Tingkat keterisian Wisma Atlet Kemayoran Senin pagi ini lebih rendah dibanding Minggu (24/1) pagi, dari 84,02 persen menjadi 77,63 persen. Jumlah pasien di sana pada Minggu pagi 5.036 orang sedangkan hari Senin pagi 4.653 orang. Dari total 5.994 tempat tidur, sekarang tersisa 1.341 tempat tidur.
Meski menurun, angka tingkat hunian tersebut masih lebih tinggi dari batas aman yang direkomendasikan Organisasi Kesehatan Dunia PBB (WHO), yakni 60 persen.

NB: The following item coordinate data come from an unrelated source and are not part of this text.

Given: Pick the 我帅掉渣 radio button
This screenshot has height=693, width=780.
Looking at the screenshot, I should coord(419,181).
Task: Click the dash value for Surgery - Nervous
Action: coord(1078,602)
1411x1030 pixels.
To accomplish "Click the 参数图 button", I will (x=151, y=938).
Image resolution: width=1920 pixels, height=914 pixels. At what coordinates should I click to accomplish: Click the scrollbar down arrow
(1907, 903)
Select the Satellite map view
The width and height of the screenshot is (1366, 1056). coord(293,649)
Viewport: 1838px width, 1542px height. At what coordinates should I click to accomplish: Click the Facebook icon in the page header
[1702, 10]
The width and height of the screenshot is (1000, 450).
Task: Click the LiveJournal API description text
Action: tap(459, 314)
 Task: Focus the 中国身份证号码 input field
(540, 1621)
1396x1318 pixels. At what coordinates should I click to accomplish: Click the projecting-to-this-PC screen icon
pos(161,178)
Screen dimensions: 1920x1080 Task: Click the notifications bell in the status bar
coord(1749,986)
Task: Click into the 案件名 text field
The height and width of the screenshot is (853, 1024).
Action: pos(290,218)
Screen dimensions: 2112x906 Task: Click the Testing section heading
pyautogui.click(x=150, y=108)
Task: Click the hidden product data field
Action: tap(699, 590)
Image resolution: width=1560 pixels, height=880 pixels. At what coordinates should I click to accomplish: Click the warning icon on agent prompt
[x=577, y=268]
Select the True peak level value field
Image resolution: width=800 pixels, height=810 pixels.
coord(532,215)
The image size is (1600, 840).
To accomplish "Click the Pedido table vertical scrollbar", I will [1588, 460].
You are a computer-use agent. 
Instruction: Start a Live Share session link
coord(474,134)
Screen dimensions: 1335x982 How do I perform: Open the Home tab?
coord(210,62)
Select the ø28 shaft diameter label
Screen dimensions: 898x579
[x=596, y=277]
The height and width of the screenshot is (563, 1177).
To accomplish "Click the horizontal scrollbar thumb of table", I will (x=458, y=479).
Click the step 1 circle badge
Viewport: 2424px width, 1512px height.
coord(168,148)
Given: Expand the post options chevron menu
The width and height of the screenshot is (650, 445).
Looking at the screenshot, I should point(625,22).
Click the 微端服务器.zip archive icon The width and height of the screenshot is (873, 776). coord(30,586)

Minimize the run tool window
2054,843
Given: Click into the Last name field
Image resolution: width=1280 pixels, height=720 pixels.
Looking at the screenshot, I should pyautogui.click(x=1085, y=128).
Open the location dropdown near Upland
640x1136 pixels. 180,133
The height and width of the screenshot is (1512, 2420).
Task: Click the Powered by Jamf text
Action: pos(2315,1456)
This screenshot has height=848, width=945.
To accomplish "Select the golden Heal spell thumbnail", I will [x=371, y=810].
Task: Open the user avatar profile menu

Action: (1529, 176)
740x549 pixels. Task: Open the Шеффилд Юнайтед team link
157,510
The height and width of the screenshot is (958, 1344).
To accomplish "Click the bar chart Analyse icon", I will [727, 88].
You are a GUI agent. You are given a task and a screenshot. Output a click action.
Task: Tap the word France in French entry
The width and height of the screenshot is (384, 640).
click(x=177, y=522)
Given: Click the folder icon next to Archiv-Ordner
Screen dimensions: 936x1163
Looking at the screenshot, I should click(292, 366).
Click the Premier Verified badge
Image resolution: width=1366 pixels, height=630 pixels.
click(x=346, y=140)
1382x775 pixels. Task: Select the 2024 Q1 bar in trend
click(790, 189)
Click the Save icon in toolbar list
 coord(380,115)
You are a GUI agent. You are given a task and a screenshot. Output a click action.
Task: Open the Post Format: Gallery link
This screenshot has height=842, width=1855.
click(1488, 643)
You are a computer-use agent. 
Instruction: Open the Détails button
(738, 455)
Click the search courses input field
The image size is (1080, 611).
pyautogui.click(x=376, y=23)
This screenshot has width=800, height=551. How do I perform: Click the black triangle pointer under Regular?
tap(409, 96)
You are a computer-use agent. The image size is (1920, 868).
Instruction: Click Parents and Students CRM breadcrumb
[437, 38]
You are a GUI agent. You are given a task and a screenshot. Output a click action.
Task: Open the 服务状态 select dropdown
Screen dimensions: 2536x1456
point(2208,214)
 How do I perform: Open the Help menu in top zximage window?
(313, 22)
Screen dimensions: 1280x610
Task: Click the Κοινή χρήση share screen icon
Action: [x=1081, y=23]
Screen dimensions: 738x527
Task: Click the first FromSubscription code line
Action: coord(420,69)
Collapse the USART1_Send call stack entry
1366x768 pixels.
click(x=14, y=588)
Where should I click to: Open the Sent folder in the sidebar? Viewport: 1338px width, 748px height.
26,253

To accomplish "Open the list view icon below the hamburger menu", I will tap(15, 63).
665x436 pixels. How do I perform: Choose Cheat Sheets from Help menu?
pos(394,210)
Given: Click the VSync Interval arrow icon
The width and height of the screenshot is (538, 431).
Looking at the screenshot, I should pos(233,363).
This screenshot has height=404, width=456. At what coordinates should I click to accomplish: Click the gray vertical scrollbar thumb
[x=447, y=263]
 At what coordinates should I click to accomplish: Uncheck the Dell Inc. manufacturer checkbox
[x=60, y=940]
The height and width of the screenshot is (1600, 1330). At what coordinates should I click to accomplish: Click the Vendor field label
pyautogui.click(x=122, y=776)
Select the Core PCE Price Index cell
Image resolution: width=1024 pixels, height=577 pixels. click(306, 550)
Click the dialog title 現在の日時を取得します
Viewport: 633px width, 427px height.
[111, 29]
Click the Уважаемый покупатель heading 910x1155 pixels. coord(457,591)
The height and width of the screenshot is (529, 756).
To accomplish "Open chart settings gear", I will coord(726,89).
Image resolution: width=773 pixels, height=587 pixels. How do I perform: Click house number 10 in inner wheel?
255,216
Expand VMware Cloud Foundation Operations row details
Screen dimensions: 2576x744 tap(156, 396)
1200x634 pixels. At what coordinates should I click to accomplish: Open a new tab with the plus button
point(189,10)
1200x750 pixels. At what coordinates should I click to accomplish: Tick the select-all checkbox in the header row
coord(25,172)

Sementara itu, hanya dalam kurang dari sepekan, okupansi Menara 9 di Wisma Atlet Pademangan sudah 47,88 persen. Dari kapasitas 1.746 tempat tidur, sebanyak 836 tempat tidur sudah terisi.
Adapun tingkat hunian Menara 8 Pademangan sebesar 85,92 persen. Sebanyak 873 pasien tanpa gejala atau bergejala ringan berada di sana, sedangkan ketersediaan tempat sebanyak 1.016 tempat tidur.
Terkait upaya menekan laju penularan Covid-19 di masyarakat, dosen sosiologi perkotaan Universitas Islam Negeri Syarif Hidayatullah, Tantan Hermansah, meminta pemerintah untuk tetap mengedepankan pembatasan aktivitas, bukan pelarangan. Sebab, pelarangan aktivitas berpotensi menimbulkan masalah sosial mengingat pandemi sudah berlangsung hampir 11 bulan.
Ia mencontohkan, warga yang tinggal di rumah petak di permukiman padat sangat sulit mengikuti anjuran untuk tetap di rumah saja. Warga tersebut berisiko mengalami stres.
Tantan merekomendasikan optimalisasi teknologi digital guna mengawasi kepatuhan pada ketentuan pembatasan kegiatan. Misalnya, kamera pengawas (CCTV) dipasang di restoran dan kafe serta terhubung ke Satuan Tugas Penanganan Covid-19 setempat. Dengan demikian, petugas bisa memastikan jumlah pengunjung yang makan dan minum di tempat tidak lebih dari 25 persen daya tampung maksimal restoran atau kafe, sesuai aturan pembatasan sosial berskala besar (PSBB).